2 - A apreciação do inventário dos bens, direitos e obrigações patrimoniais, a respetiva avaliação e a apreciação e votação dos documentos de prestação de contas do ano anterior devem ter lugar na sessão ordinária de abril, e a aprovação das opções do plano e da proposta de orçamento para o ano seguinte na sessão de novembro ou dezembro (...)



PARECER APRESENTADO COMO DEFESA PARA A LEGALIDADE DA SESSÃO

Lei n.º 73/2013, de 12 de Setembro

Artigo 45º

Calendário Orçamental


1 - Sem prejuízo do disposto no número seguinte, o órgão executivo apresenta ao órgão deliberativo, até 30 de novembro de cada ano, a proposta de orçamento municipal para o ano económico seguinte.
2 - Nos casos em que as eleições para o órgão executivo municipal ocorram entre 30 de julho e 15 de dezembro, a proposta de orçamento municipal para o ano económico seguinte é apresentada no prazo de três meses a contar da data da respetiva tomada de posse.

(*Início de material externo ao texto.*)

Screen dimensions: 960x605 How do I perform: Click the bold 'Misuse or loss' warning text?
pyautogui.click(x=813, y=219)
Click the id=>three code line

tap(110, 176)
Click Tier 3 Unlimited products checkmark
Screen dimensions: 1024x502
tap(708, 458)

5 – Para terminar em beleza, sem me comprometer com a minha subjectividade, coloquei uma questão que se impõe ao espírito do velho Comendador Messias Baptista: o que achou Vossa Senhoria desta Assembleia?


- Olhe, meu caro amigo, no geral, não gostei.

Começando por Carlos Cabral, esteve mal, muito mal mesmo! O velho professor não se pode esquecer que ali, naquele espaço deliberativo e fiscalizador, é o presidente da Assembleia Municipal e não o eleito pelo Movimento Mais e Melhor. Ali, a sua posição deve e tem que ser imparcial, devendo apenas obediência ao conclave. Não foi o que pareceu ontem.

Por conseguinte, deve concorrer para a harmonia e colocar de lado velhos ressentimentos.


- No tocante à bancada do PS, uma lástima, meu caro senhor!

Se consideraram ter razão, votavam contra o Orçamento com declaração de voto e recorriam para o Plenário da Assembleia. Mas mantinham-se no seu lugar. Ao saírem esqueceram que foram eleitos para ocupar aquelas cadeiras em representação do povo. O que pareceu ali foi que o ressabiamento fala mais alto. E assim, tocados pela vingança, não vamos lá.


- No tocante ao executivo liderado por António Jorge Franco, este dissenso em formato de guerrilha contribui para cortar a esperança nele (executivo) depositada.

Deveria ter tido o cuidado de apresentar as Grandes Opções do Plano e Orçamento mais cedo, na última reunião ordinária. Se foi descuido de funcionário indague-se, e responsabilize-se. Mas evite-se estas cenas lamentáveis para futuro.

Relembrar os erros passados – como é o caso das actas em falta – não desonera de lapsos que vão ocorrendo.